Entre muitos cargos e funções que o Prof. Pellegrino desempenhou, destacaria o facto de ter sido membro da Academia Pontifícia para a Vida desde a sua instituição em 1994 pelo Papa João Paulo II, bem como do Comité Internacional de Bioética da UNESCO, para o qual foi convidado em 2004.  Edmund Pellegrino integrou o comité responsável pela redação da Declaração Universal sobre Bioética e Direitos Humanos, adotada pela UNESCO no ano seguinte.  

Em 2005, com 85 anos de idade, foi nomeado para presidir ao Conselho Presidencial de Bioética dos EUA. A um jornalista espanhol que o interrogou se a sua idade não seria um obstáculo para o desempenho deste importantíssimo cargo, respondeu: «porque iria deixar de pensar a partir dos 85?». Sob a sua Direção neste Conselho, foram concluídos e apresentados os seguintes documentos: Human Dignity and Bioethics: Essays Commissioned by the President's Council on Bioethics, The Changing Moral Focus of Newborn Screening: An Ethical Analysis by the President's Council on Bioethics, e Controversies in the Determination of Death: A White Paper by the President's Council on Bioethics.

No decurso da sua longa carreira académica, Edmund Pellegrino foi um exemplo e fonte de inspiração para várias gerações de estudantes de medicina, salientando o valor da honestidade intelectual e da centralidade do estabelecimento de uma relação de confiança entre o médico e o doente no exercício da profissão.

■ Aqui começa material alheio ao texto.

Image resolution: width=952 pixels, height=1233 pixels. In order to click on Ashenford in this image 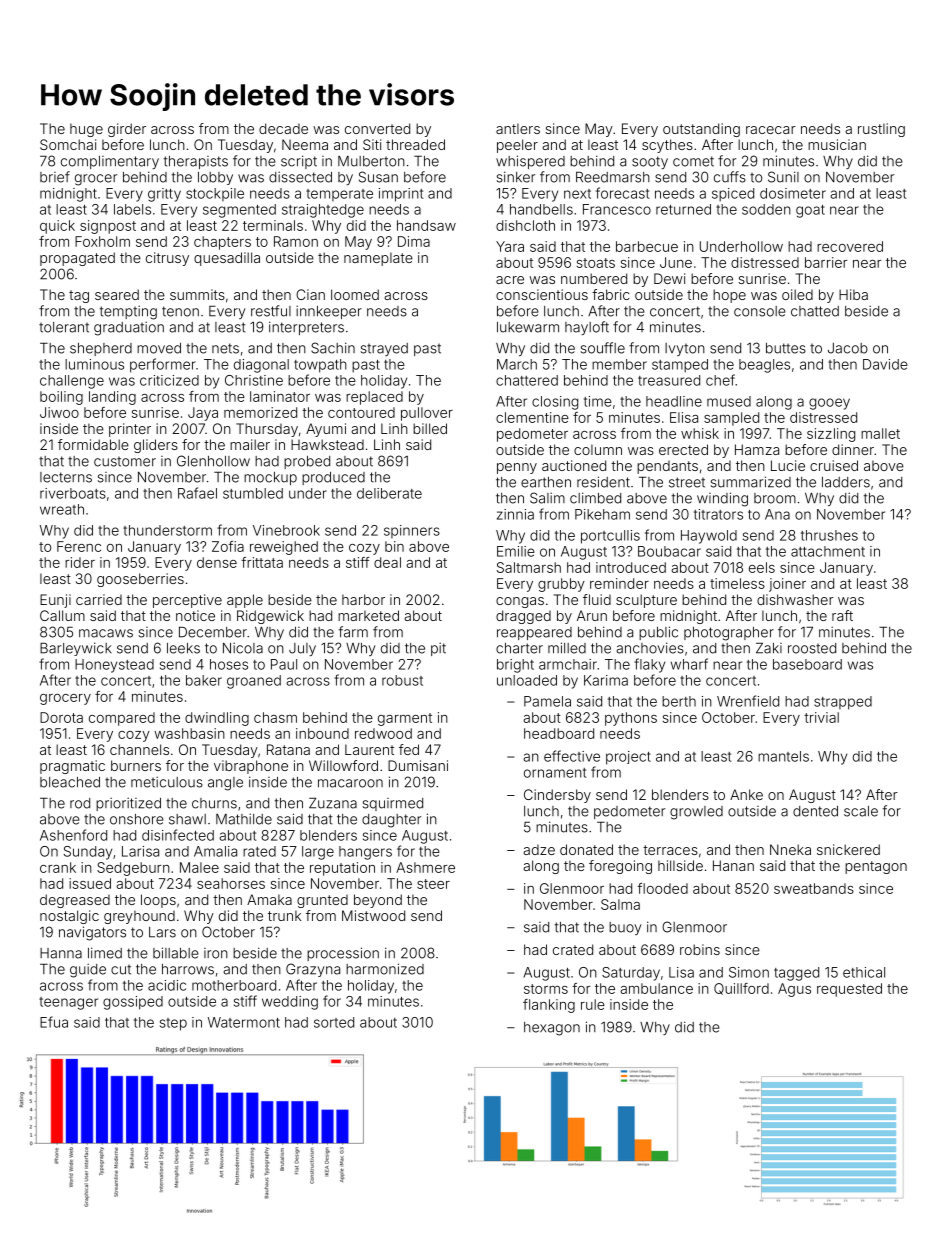, I will do `click(73, 835)`.
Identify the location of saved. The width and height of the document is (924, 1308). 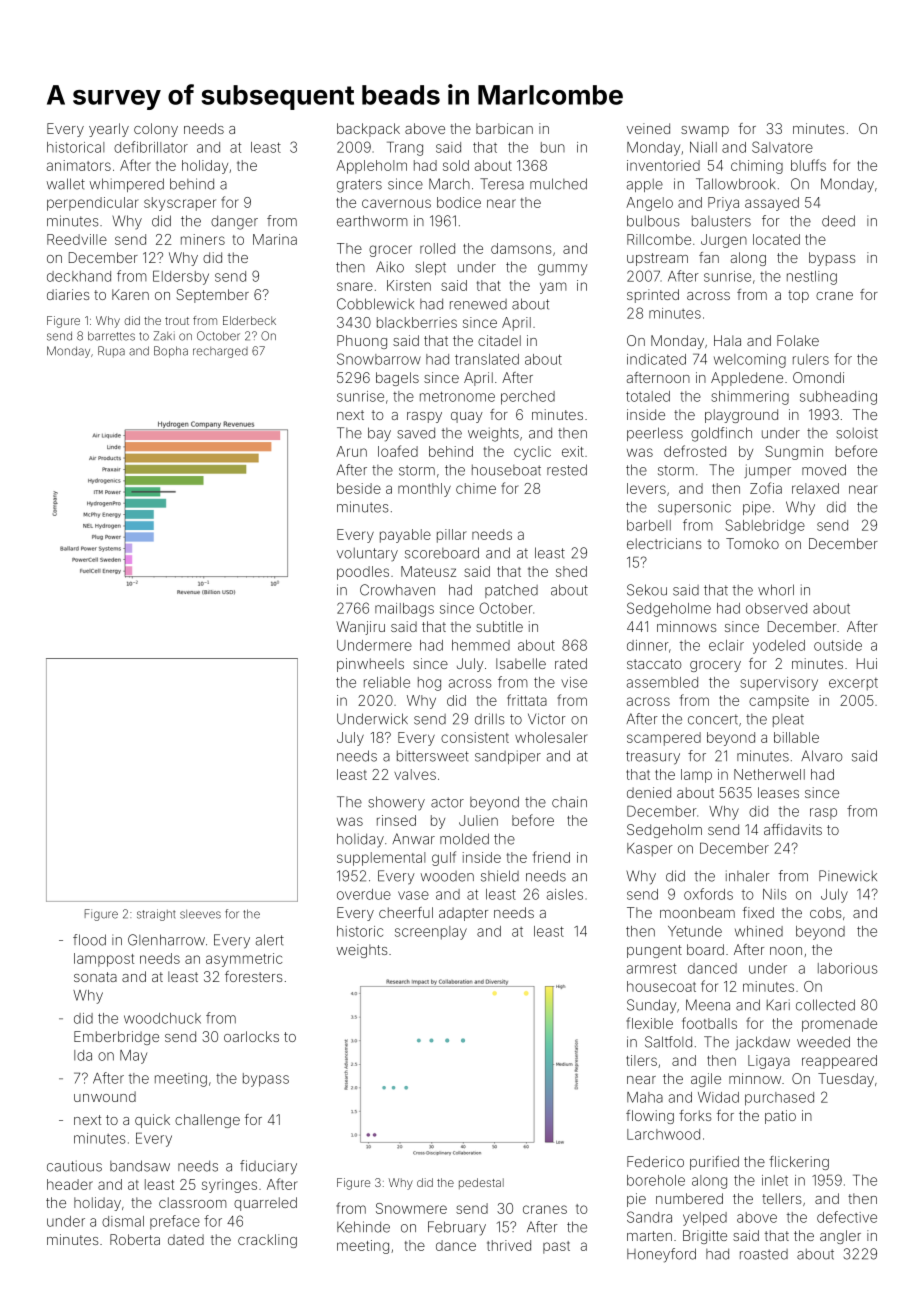
(416, 433).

Muitos dos seus antigos alunos e colaboradores, de várias universidades de diferentes estados norte-americanos, contribuíram com textos para o livro The Health Care Professional as Friend and Healer: Building on the Work of Edmund D. Pellegrino, editado por David Thomasma e Judith Lee Kissell em 2000. No ensaio que escreveu para esta publicação, Courtney Campbell considera Pellegrino «uma voz profética para a profissão médica, procurando chamar a comunidade de volta aos compromissos morais fundamentais da sua vocação».

Numa entrevista que tive o privilégio de fazer ao Professor Pellegrino em 2011, perguntei-lhe o que considerava ser o aspeto mais preocupante na evolução da Bioética na atualidade. Na sua opinião, sempre que a Bioética deixar de procurar a sua fundamentação na Ética, que é um ramo da filosofia, e procurar estabelecer normas e doutrinas a partir da sociologia, da psicologia ou da política, estará mais permeável à influência de opiniões pessoais, políticas ou ideológicas. Essas disciplinas podem dar importantes contributos à reflexão ética e bioética mas não devem constituir a base da filosofia moral.

O Professor Pellegrino faleceu no passado dia 13 de Junho em Washington D. C., poucos dias antes de completar 93 anos. O seu legado será sempre uma referência obrigatória na história da Bioética norte-americana e mundial, e indispensável para todos os que quiserem refletir e aprofundar o seu pensamento bioético sobre a educação médica, a ética das virtudes, a relação médico-doente ou as humanidades na medicina.

Revista Portuguesa de Bioética 19:143-145, 2014.